- Born: March 9, 1911 Quilpué
- Died: November 13, 2000 (aged 89) Viña del Mar
- Occupations: Medical doctor, Ethnomusicologist, Composer

= Ramón Campbell =

Ramón Campbell Batista (March 9, 1911, in Quilpué – November 13, 2000, in Viña del Mar) was a Chilean medical doctor, ethnomusicologist, and composer. He conducted important anthropological research on the traditional music of the Rapa Nui people.

== Life ==
After completing his university studies at the School of Medicine of the University of Chile in Santiago de Chile, he obtained the title of medical surgeon in 1939.

His musical studies began with private teacher Albina Lange (Theory and Piano), and he continued them irregularly until 1934 when he enrolled in evening courses at the Conservatory to expand his knowledge and, to some extent, systematize it. Within the Conservatory, he perfected his piano studies with Professor Judith Aldunate and his studies in Harmony and Composition with Pedro Humberto Allende.

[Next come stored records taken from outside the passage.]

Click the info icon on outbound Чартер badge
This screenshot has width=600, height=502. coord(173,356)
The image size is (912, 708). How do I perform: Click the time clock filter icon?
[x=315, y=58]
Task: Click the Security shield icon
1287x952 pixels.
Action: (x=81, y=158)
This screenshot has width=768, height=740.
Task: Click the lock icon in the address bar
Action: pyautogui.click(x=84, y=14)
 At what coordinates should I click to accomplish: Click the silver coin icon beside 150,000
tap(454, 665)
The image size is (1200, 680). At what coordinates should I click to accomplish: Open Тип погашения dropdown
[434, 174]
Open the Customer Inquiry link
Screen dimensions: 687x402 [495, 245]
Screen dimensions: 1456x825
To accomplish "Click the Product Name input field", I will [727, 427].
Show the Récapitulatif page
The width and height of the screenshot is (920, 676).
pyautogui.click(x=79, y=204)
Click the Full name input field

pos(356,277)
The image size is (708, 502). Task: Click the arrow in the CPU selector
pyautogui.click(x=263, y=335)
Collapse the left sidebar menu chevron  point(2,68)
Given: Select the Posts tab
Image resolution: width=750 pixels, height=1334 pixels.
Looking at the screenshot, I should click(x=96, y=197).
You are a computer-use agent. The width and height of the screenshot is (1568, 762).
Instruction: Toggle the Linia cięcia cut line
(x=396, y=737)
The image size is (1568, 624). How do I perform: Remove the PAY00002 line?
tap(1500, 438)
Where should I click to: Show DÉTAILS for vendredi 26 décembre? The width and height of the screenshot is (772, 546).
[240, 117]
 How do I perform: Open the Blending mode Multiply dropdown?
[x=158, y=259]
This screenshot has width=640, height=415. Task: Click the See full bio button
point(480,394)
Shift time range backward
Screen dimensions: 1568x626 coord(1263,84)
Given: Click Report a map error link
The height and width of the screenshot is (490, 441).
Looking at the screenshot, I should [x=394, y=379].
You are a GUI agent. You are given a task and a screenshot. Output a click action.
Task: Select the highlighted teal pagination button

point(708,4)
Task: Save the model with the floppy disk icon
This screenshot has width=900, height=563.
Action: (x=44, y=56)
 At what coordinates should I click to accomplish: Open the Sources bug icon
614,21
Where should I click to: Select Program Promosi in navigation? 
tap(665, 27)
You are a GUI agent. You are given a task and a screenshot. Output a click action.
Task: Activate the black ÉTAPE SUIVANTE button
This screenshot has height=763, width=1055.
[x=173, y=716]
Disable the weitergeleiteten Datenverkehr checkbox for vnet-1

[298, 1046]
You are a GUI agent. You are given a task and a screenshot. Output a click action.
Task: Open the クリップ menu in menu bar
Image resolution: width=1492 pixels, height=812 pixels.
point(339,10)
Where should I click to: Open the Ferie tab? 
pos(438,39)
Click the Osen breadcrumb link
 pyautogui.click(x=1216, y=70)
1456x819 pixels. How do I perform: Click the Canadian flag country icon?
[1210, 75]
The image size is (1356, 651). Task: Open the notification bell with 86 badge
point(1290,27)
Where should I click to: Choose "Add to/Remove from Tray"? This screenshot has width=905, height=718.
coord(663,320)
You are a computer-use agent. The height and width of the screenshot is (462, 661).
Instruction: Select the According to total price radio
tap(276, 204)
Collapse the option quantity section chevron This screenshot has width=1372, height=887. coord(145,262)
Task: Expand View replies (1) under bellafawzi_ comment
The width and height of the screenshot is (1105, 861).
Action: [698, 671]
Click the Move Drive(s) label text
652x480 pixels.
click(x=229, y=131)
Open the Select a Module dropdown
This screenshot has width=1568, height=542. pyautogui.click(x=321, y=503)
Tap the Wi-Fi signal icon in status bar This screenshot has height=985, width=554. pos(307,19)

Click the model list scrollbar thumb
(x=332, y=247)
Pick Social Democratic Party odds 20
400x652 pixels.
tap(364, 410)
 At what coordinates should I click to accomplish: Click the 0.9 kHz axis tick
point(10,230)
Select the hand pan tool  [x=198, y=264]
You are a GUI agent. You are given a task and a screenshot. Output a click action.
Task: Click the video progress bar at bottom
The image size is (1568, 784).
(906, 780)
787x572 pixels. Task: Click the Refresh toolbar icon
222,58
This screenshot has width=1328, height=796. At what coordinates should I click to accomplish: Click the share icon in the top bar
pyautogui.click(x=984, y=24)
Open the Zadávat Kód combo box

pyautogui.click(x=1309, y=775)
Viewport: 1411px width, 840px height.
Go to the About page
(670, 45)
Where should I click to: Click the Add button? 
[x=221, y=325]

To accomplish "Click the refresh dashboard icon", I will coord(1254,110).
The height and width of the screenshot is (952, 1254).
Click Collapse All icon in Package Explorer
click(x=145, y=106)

One of the highlights of his research was the work he carried out for over a decade on Easter Island, where he served as a doctor to Jacques Cousteau's son when he had an accident. This led to a lasting friendship with the marine researcher. On the island, Campbell conducted research on the music and culture of Easter Island, publishing several books on the subject. One of them, "Herencia musical de Rapa Nui" (Musical Heritage of Rapa Nui), is studied in universities in the United States and Germany. In addition to his work as an ethnomusicologist, he composed the piece "Sinfonía Hotu Matúa," which was premiered by the Chilean National Symphony Orchestra in 1965. He was also nominated for the National Music Prize.

== Works ==
=== Compositions ===
For orchestra: Sinfonic Nocturne (1948).
For chamber ensembles: Romantic Sonata for violin and piano (1947). Trio for violin, cello, and piano (1948). Classical Suite for cello and piano (1949).
For piano: Four Stories (1937). Album Leaves (1941). "El Mar" (The Sea), suite (1948).
For voice and piano: Twenty Chilean Songs (1936). "Lieder meine Geliebte" (Songs to My Beloved) for soprano, baritone, and piano (1937). Rounds and Children's Songs (1940).

=== Books ===
- La Herencia Musical de Rapa Nui. Etnomusicología de Isla de Pascua (The Musical Heritage of Rapa Nui. Ethnomusicology of Easter Island). Editorial Andrés Bello, 1971.
- La cultura de la Isla de Pascua: mito y realidad (The Culture of Easter Island: Myth and Reality). Editorial Andrés Bello, 1987.